EXERCISE BRIEF:
Copy out each line below in which the string "computer" appears.

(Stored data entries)
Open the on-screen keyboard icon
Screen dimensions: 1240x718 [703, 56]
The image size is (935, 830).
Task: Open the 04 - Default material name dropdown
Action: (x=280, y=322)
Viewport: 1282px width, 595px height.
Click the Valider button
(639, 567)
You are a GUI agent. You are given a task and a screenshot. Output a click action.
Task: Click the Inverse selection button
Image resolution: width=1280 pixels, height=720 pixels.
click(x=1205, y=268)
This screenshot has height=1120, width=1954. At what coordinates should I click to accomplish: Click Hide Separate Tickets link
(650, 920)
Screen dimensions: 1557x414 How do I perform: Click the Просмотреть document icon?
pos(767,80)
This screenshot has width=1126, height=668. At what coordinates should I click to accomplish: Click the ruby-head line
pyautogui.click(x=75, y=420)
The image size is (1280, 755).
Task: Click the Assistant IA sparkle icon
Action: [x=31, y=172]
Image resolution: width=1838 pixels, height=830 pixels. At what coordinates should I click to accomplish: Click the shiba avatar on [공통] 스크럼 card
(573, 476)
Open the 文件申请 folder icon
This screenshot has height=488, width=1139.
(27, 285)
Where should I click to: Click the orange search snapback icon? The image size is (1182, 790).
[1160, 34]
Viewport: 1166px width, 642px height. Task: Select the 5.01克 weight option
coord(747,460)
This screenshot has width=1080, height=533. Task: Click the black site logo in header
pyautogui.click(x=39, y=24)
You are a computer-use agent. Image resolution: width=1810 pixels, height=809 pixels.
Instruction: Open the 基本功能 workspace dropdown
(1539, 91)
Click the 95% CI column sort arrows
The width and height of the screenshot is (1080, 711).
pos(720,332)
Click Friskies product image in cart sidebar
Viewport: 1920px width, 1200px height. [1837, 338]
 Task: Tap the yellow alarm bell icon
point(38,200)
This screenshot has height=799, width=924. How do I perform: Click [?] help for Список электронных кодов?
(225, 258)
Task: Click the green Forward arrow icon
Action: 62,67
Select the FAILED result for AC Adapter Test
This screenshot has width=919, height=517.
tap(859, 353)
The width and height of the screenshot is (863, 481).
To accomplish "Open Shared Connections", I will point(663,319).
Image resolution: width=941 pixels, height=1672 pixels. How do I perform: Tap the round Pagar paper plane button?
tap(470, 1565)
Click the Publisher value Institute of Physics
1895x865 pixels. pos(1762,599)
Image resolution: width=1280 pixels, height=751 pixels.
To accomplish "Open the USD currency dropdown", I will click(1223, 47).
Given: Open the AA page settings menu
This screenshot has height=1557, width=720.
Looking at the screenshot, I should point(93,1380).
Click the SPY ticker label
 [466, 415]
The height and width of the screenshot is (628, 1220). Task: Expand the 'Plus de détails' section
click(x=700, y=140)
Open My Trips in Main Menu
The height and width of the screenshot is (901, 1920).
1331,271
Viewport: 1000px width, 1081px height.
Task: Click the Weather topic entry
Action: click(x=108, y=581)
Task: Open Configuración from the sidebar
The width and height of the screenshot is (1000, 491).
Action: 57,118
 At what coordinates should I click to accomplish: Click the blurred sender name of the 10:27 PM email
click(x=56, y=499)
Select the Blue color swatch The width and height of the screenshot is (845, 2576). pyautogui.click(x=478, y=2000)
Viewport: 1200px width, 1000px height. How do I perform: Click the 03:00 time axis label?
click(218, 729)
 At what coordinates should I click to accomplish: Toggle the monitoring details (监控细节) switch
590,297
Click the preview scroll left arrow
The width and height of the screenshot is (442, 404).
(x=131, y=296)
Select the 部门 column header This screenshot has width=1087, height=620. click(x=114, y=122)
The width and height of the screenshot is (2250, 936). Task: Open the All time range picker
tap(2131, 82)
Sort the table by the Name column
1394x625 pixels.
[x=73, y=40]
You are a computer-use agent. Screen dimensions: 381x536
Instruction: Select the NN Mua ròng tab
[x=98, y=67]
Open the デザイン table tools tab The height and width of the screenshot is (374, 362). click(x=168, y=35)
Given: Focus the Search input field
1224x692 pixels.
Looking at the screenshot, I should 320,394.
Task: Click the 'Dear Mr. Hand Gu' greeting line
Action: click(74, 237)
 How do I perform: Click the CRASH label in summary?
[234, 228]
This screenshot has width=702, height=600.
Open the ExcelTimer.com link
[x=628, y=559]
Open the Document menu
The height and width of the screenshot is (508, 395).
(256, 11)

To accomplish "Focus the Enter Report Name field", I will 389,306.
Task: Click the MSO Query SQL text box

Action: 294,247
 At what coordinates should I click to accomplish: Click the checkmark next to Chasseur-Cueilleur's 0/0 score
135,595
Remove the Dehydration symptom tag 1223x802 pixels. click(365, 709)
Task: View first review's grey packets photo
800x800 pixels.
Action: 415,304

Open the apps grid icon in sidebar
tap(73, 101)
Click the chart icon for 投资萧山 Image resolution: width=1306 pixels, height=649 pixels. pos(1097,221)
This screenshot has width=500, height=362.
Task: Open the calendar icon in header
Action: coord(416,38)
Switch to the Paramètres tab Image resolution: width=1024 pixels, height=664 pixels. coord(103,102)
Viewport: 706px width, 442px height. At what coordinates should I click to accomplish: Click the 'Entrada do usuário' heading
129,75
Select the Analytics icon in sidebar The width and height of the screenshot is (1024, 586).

ANSWER SPACE:
You are a computer-use agent. Image resolution: width=1810 pixels, height=809 pixels.
You are a computer-use agent. Screen dimensions: 381x536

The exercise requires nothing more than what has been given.